«Accelerating the Transition to a Net-Zero Nature-Positive Economy in Mauritius», (NZNPA). Tel est le projet piloté par le ministère de l'Industrie, des PME et des coopératives, soutenu par la Global Environment Facility et l'United Nations Environment Programme (UNEP).
D'une durée de quatre ans, il vise à accélérer la transition du pays vers une économie à zéro émission nette tout en encourageant des investissements à grande échelle dans le secteur manufacturier. Il prévoit également la mise en place de conditions favorables à l'intégration de solutions fondées sur la nature.
Dans le cadre de ce projet, un atelier réunissant 120 participants issus du secteur public, du secteur privé, d'associations professionnelles et d'entreprises manufacturières a été organisé le 25 mai afin de présenter officiellement le plan de travail, les principales orientations du projet ainsi que les défis pouvant se poser durant sa mise en oeuvre.

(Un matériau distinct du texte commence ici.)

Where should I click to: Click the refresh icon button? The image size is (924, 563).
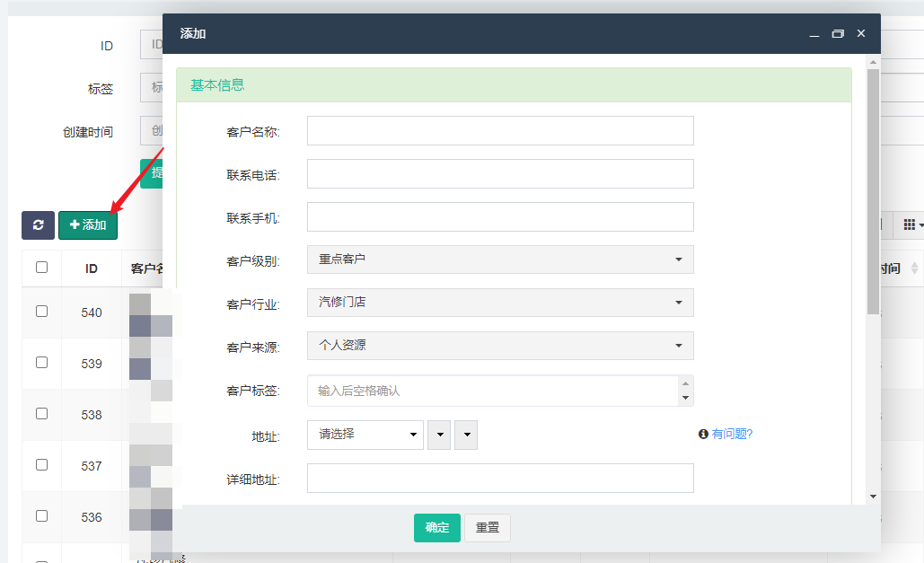tap(38, 224)
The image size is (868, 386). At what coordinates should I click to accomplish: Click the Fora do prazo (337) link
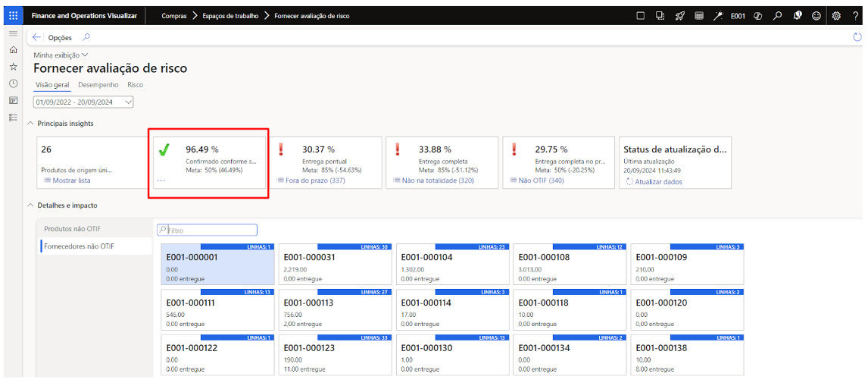pos(314,180)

Suivez-nous sur WhatsApp | LinkedIn pour les derniers titres
Pour le ministre de l'Industrie, des PME et des coopératives, Aadil Ameer Meea, l'agenda net-zero nature-positive est essentiel. «Le secteur fait face à de multiples pressions liées à l'incertitude mondiale, à la hausse des coûts des intrants et de la logistique, à la dépendance énergétique, à l'évolution de la demande, aux contraintes de compétences et à une concurrence accrue. Ces facteurs affectent les marges, la planification ainsi que la capacité des entreprises à investir pour l'avenir.» De ce fait, le projet représente une «stratégie de compétitivité».
«Pour l'industrie», souligne-t-il, «cela signifie utiliser l'énergie de manière plus efficiente, réduire les déchets, diminuer la dépendance aux intrants importés lorsque cela est possible, et produire de façon à répondre aux attentes des acheteurs internationaux.» La compétitivité industrielle, observe-t-il, évolue à l'échelle mondiale. Les acheteurs internationaux accordent désormais une importance croissante à la qualité, aux délais de livraison, à la traçabilité, à l'efficacité des ressources, à l'impact environnemental ainsi qu'à la crédibilité des systèmes de production. «Maurice ne peut pas concurrencer uniquement sur les coûts. Notre avenir repose sur la qualité, la fiabilité, l'innovation, la production de niche et des procédés plus propres.»
Coopération internationale
Dans cette perspective, le projet NZNPA vise à transformer ces objectifs en actions concrètes et applicables. Il doit avant tout être opérationnel, avec des mesures que les industriels peuvent saisir, financer et mettre en oeuvre. L'enjeu est aussi d'aider les entreprises à réduire leurs coûts, à mieux répondre aux exigences des marchés et à renforcer leur capacité de résilience. Il doit aussi permettre de définir des trajectoires adaptées aux réalités des entreprises, en soutenant l'amélioration de l'efficacité énergétique et matérielle, l'adoption de technologies propres, le développement de l'économie circulaire, la réduction des déchets, l'intégration des énergies renouvelables et la promotion d'initiatives positives pour la nature. «Tout aussi important, il contribuera à créer des conditions favorables à l'investissement. Les entreprises ont besoin de lignes directrices claires, d'un appui technique, de projets bancables et d'institutions capables d'évoluer au rythme du secteur privé», explique le ministre.
La mise en oeuvre du projet s'inscrit également dans une dynamique de coopération internationale. Maurice fait ainsi partie d'une plateforme mondiale coordonnée, qui lui permet d'accéder à des connaissances, des partenariats et des expériences issues d'autres économies engagées dans des transitions similaires. Toutefois, cette ouverture s'accompagne d'une approche adaptée au contexte local. Les solutions resteront alignées sur la réalité mauricienne, notamment la taille de l'économie, la structure industrielle du pays, sa dimension insulaire ainsi que les contraintes auxquelles font face les entreprises.
Par ailleurs, Aadil Ameer Meea insiste sur la nécessité d'une approche pragmatique entre le secteur public et les opérateurs privés. «Vous continuez à faire fonctionner les usines, à maintenir les relations commerciales, à former les travailleurs et à prendre des risques économiques. Le gouvernement doit travailler avec vous de manière concrète et réactive», a-t-il déclaré.